The range runs from the line containing "Image resolution: width=1512" to the last line of the entries. Restate those lines word for word, without the pictures.

Dataset entries:
──────

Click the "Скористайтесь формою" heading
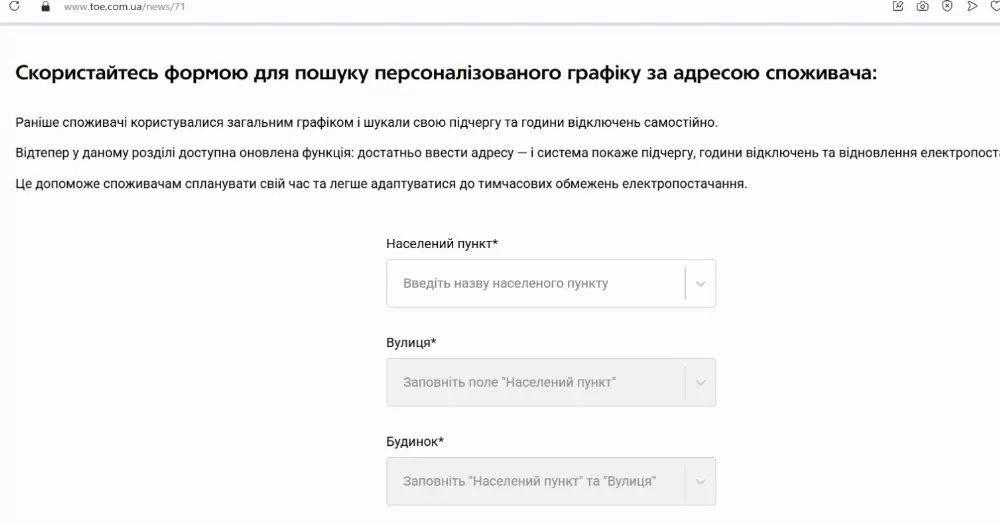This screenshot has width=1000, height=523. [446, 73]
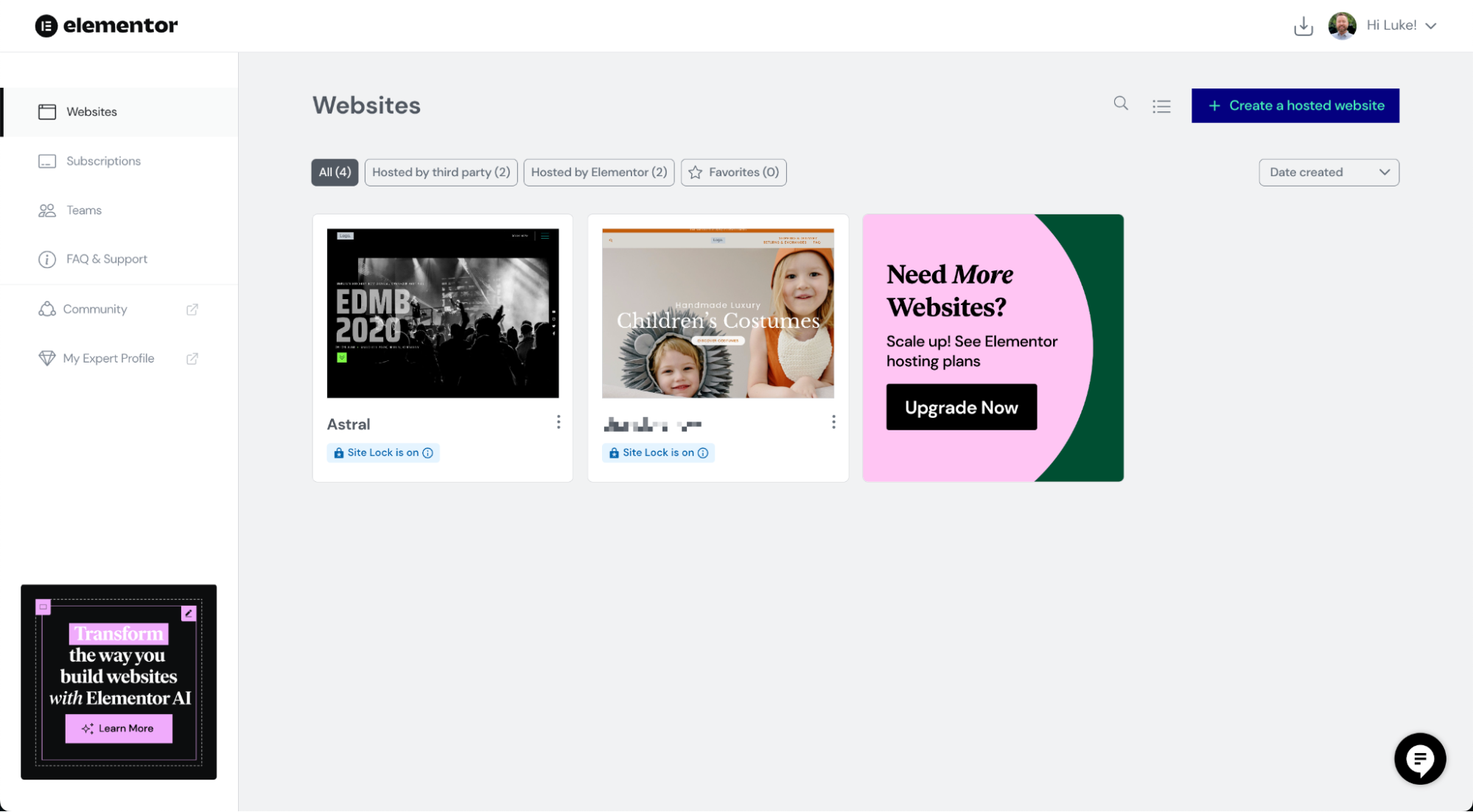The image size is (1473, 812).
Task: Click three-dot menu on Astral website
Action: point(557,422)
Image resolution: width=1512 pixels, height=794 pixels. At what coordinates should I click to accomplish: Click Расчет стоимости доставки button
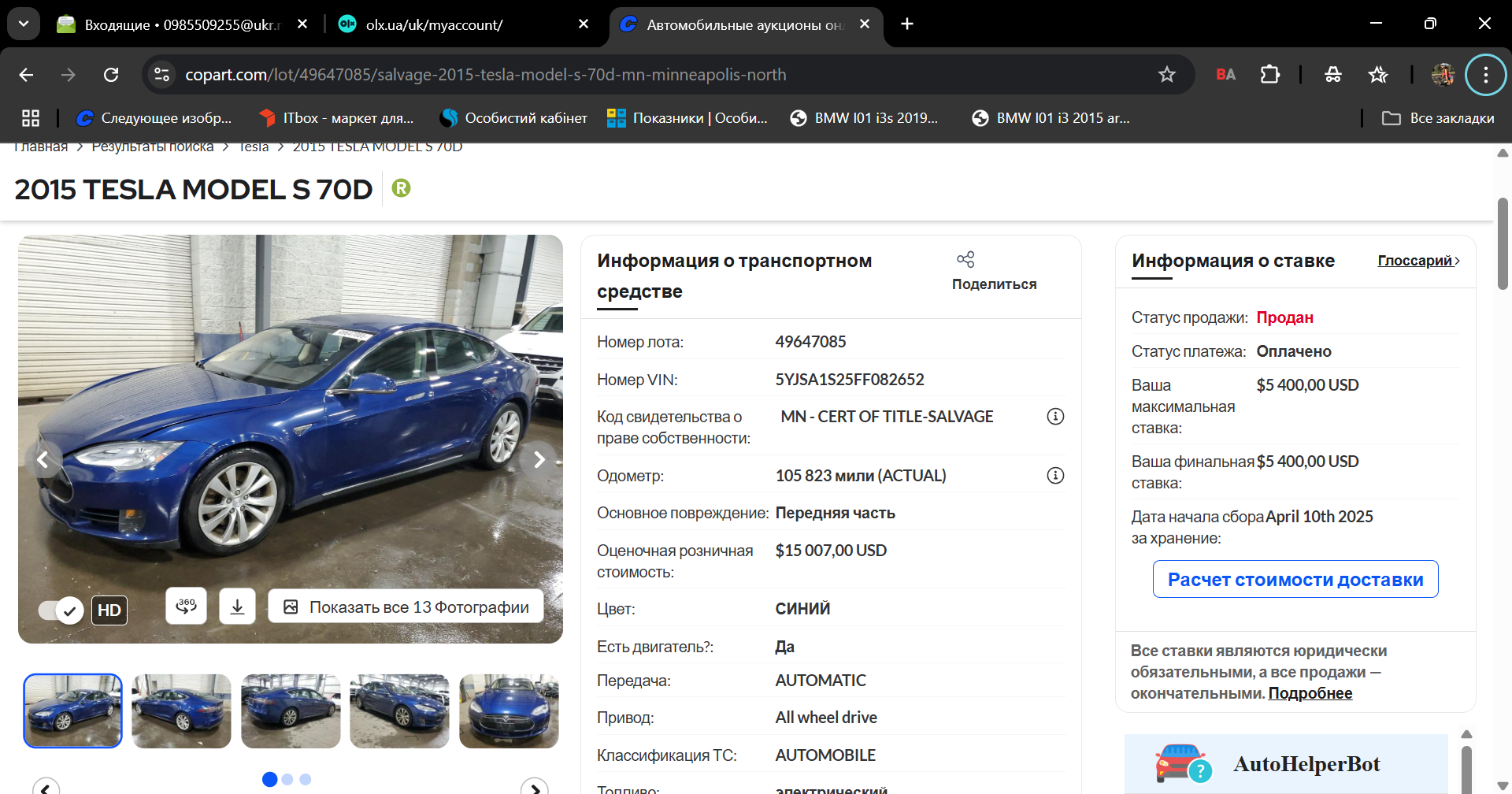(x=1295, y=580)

──────

• OUTPUT OF THE TASK:
Image resolution: width=1512 pixels, height=794 pixels. At what coordinates should I click to accomplish: Click Расчет стоимости доставки button
(x=1295, y=580)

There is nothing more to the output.